__Task__.
Starting at the first line of the listing below, repeat each line exactly until you have repeated the one containing "[Хитан састанак СЗО"; skip the pictures.

*** Supplied records ***

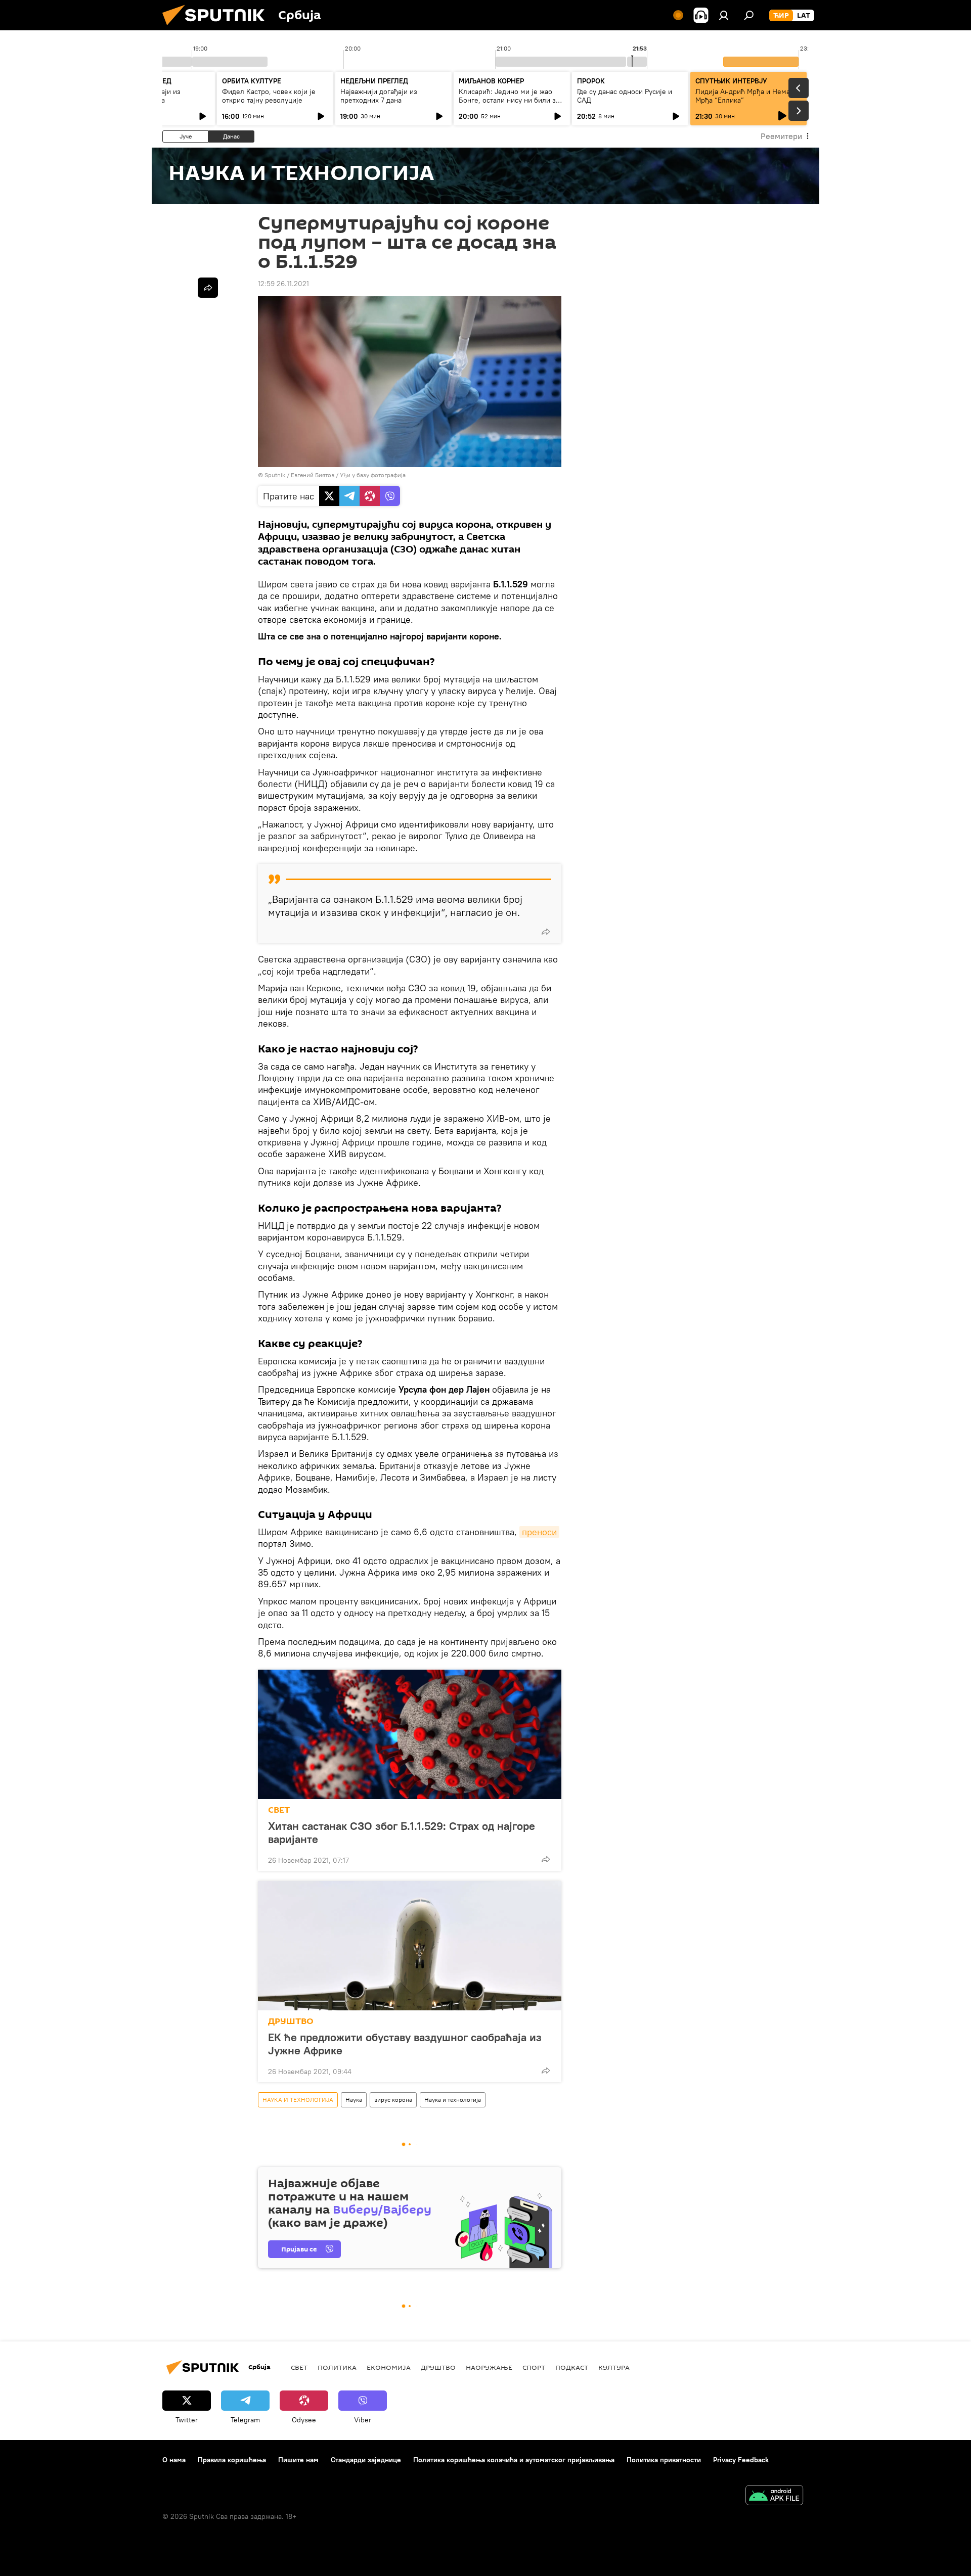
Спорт (533, 2367)
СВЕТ (279, 1810)
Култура (614, 2367)
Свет (299, 2367)
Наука (353, 2099)
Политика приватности (664, 2459)
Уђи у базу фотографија (373, 475)
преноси (539, 1532)
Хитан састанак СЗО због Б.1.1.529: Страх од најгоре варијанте (401, 1832)
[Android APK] (774, 2496)
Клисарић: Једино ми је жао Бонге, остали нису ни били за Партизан (509, 100)
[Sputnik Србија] (217, 27)
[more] (546, 932)
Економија (389, 2367)
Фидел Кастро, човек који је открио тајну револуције (269, 96)
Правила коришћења (232, 2459)
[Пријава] (724, 15)
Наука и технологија (452, 2099)
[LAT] (803, 16)
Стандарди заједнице (366, 2459)
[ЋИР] (781, 16)
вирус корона (393, 2099)
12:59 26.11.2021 (283, 283)
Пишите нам (298, 2459)
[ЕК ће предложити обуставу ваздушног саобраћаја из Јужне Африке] (409, 1945)
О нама (174, 2459)
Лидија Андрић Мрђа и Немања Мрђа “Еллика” (747, 96)
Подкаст (571, 2367)
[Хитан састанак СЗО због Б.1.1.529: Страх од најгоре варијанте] (409, 1734)
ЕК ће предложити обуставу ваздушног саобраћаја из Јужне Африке (405, 2044)
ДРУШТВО (291, 2021)
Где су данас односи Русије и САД (624, 96)
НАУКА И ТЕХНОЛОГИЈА (297, 2099)
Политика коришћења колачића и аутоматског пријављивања (513, 2459)
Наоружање (489, 2367)
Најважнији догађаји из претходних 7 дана (378, 96)
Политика (337, 2367)
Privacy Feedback (741, 2459)
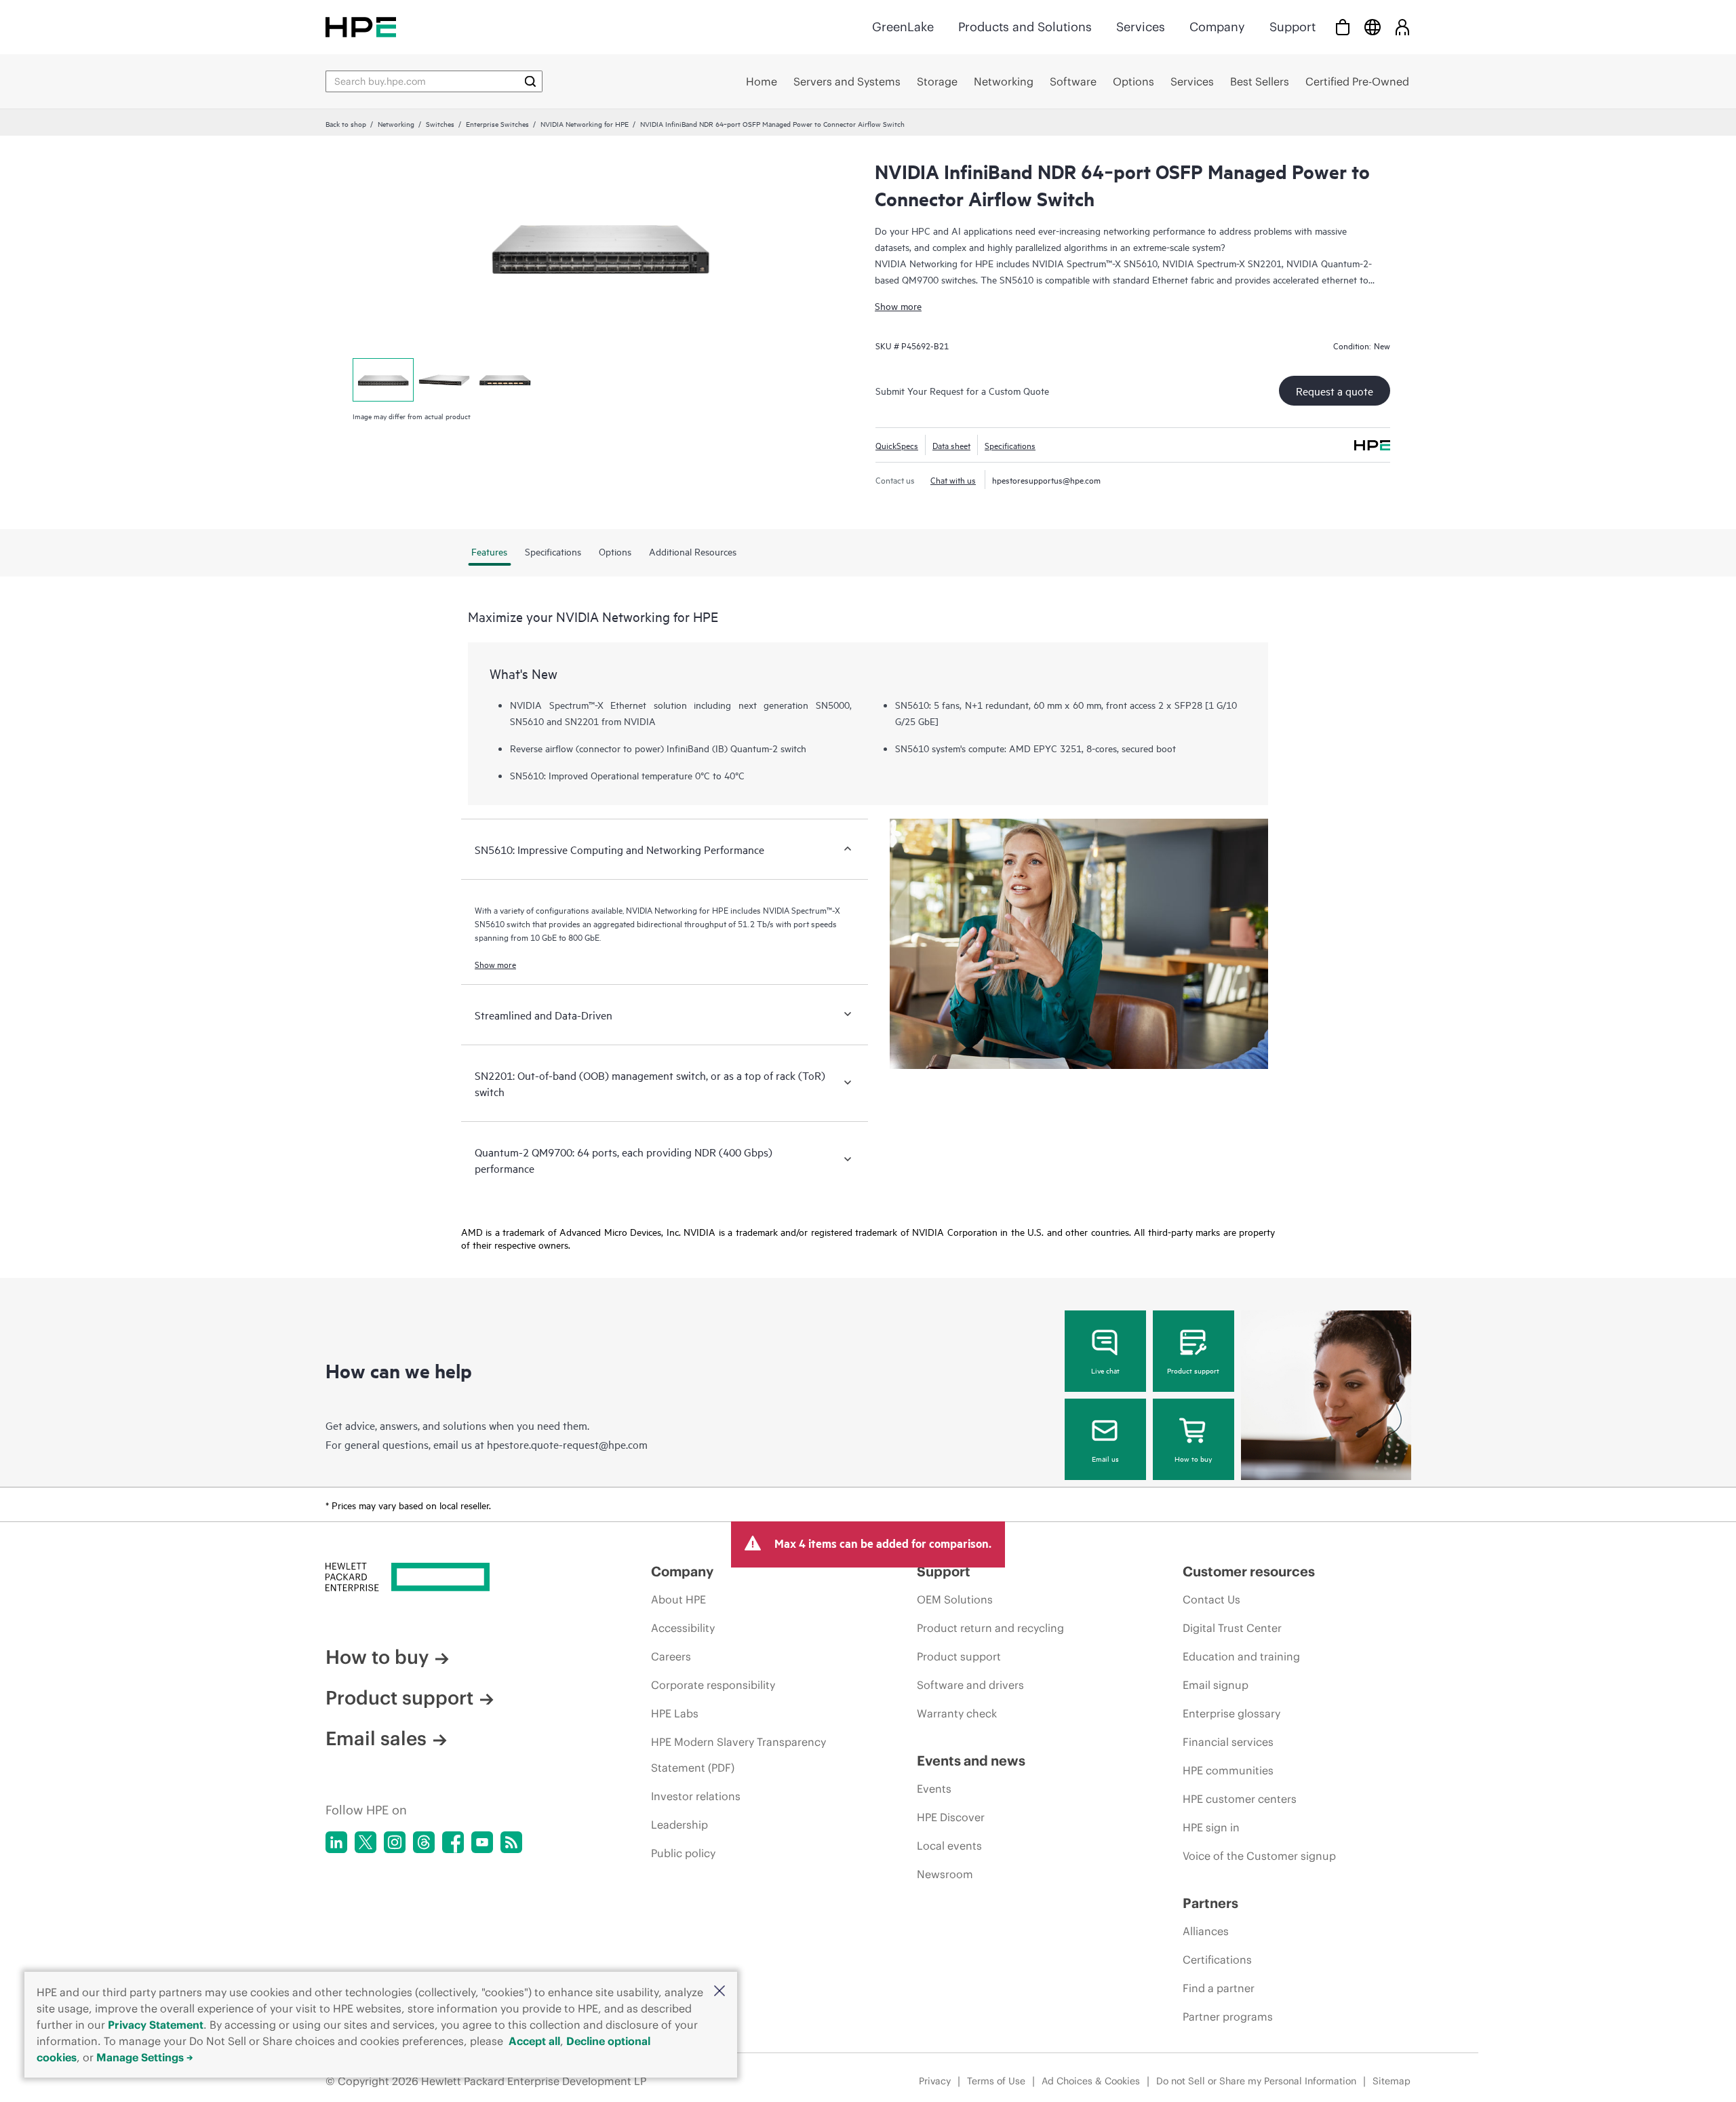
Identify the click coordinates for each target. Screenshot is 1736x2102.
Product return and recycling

*** End of Supplied records ***

__Solution for this problem__.
Спорт (533, 2367)
СВЕТ (279, 1810)
Култура (614, 2367)
Свет (299, 2367)
Наука (353, 2099)
Политика приватности (664, 2459)
Уђи у базу фотографија (373, 475)
преноси (539, 1532)
Хитан састанак СЗО због Б.1.1.529: Страх од најгоре варијанте (401, 1832)
[Android APK] (774, 2496)
Клисарић: Једино ми је жао Бонге, остали нису ни били за Партизан (509, 100)
[Sputnik Србија] (217, 27)
[more] (546, 932)
Економија (389, 2367)
Фидел Кастро, човек који је открио тајну револуције (269, 96)
Правила коришћења (232, 2459)
[Пријава] (724, 15)
Наука и технологија (452, 2099)
[LAT] (803, 16)
Стандарди заједнице (366, 2459)
[ЋИР] (781, 16)
вирус корона (393, 2099)
12:59 26.11.2021 (283, 283)
Пишите нам (298, 2459)
[ЕК ће предложити обуставу ваздушног саобраћаја из Јужне Африке] (409, 1945)
О нама (174, 2459)
Лидија Андрић Мрђа и Немања Мрђа “Еллика” (747, 96)
Подкаст (571, 2367)
[Хитан састанак СЗО због Б.1.1.529: Страх од најгоре варијанте] (409, 1734)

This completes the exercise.